Stein has a telephone; why didn't Hiltzik call him? I'm quite sure Stein would be delighted to answer any media inquiry about illegal alien costs.

Who are the people who favor immigration reduction? Hiltzik is happy to share what we're like by quoting—totally out of the blue—a recent reader e-mail.

Regarding illegal aliens, Hiltzik's correspondent recommends:

"Put a bounty on them. Shoot them as they cross, men, women, children, who cares?"

Journalists would be hard pressed to wallow lower in the muck. I have been involved in immigration reform for 15 years—longer than most—and have met concerned people of similar mind from all walks of life in all corners of the country.

Never, at any time, I have I heard any statement that even begins to approach the content of that e-mail.

But the e-mail quotation sets the tone for what follows—a tedious string of omissions and half-truths that characterize LA Times immigration "reporting."

I will not bore you by detailing them.
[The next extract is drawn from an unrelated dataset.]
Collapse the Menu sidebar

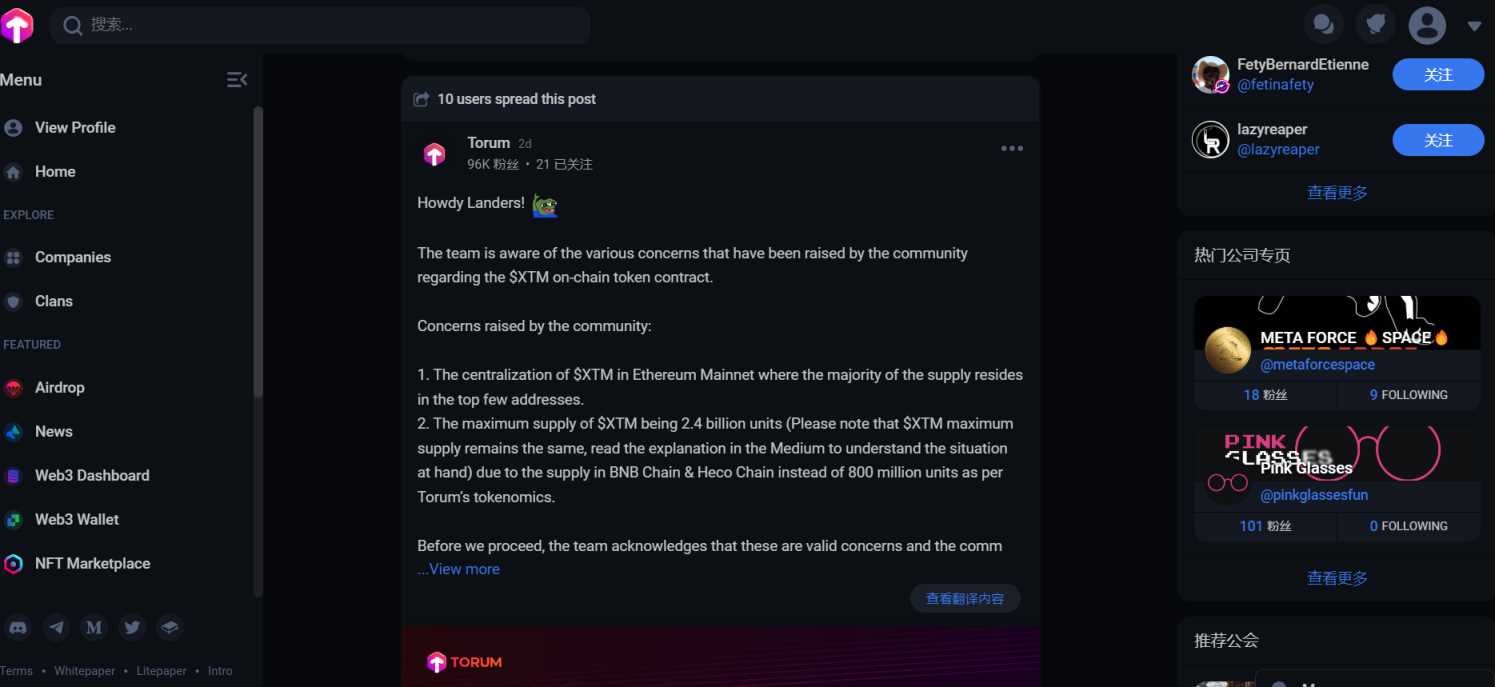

Even the most cursory review of Hiltzik's column reveals glaring errors.

VDARE.COM's Ed Rubenstein was similarly dismayed by Hiltzik's failure to grasp the complexities:

"It was very selective and omitted more than it included. For example, there is no mention of taxes. As we know, many if not most illegal aliens work off the books and therefore pay no taxes. So, even if they don't directly receive social benefits, they use roads and schools for which citizens pay taxes.

"And speaking as an economist, I was disappointed that Hiltzik never mentioned how a continued influx of illegal aliens depresses wages and displaces native workers. When 'on-the books' workers are laid off, tax revenue for California declines accordingly and unemployment insurance costs rise."
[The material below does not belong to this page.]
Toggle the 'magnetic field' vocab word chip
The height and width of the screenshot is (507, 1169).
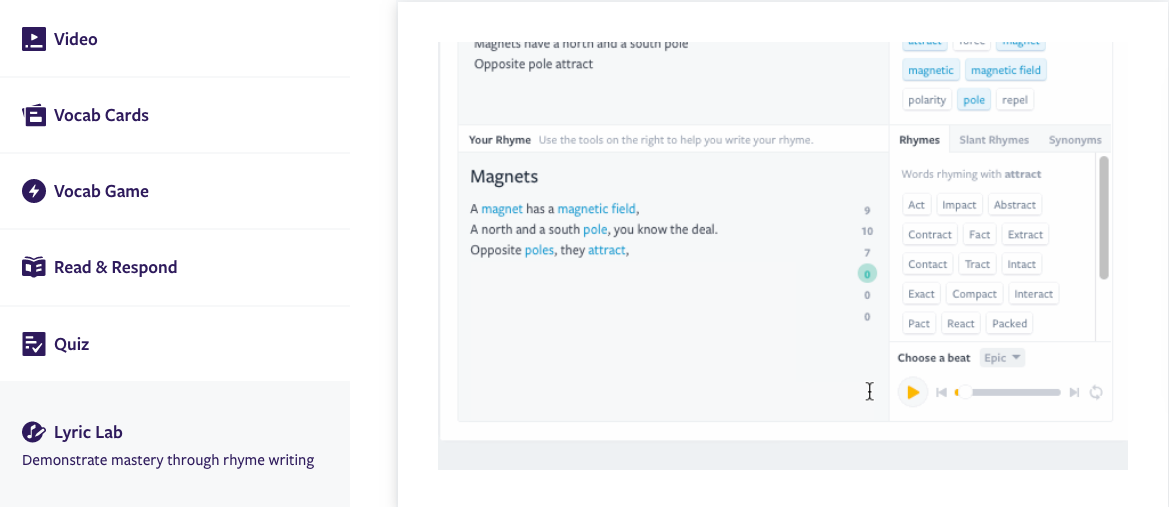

Still, despite the most superficial possible analysis of illegal alien costs, Hiltzik admits that Californians ante-up $4.6 billion annually to subsidize their presence.

The good news is that we can now say that even the Los Angeles Times, an open-borders advocate that has few rivals, acknowledges that illegal immigration costs California taxpayers $4.6 billion a year.

But Rubenstein's own, professional, estimate, based on an extrapolation of National Research Council findings, is that California's immigrants receive an annual net subsidy from the state of nearly $10 billion—or nearly $22 billion if federal and state subsidies are included.

Hiltzik concludes smugly that:

"As long as its legal residents continue insisting on both higher spending and lower taxes, the budget crisis will stay with us."

Yes, true enough as far as it goes. But even the understated $4.6 billion is quite a tidy sum!

And the lingering question is why should Californians pay even 46 cents to accommodate illegal aliens?

The answer is that we shouldn't.

(For the one bright spot in Los Angeles Times immigration reporting, see Fred Dickey's July 20 2003 Los Angeles Times Magazine piece titled, "Undermining American Workers" —which does address the impact of illegal aliens on wages and taxes.) 

Joe Guzzardi [email him], an instructor in English at the Lodi Adult School, has been writing a weekly newspaper column since 1988. This column is exclusive to VDARE.COM.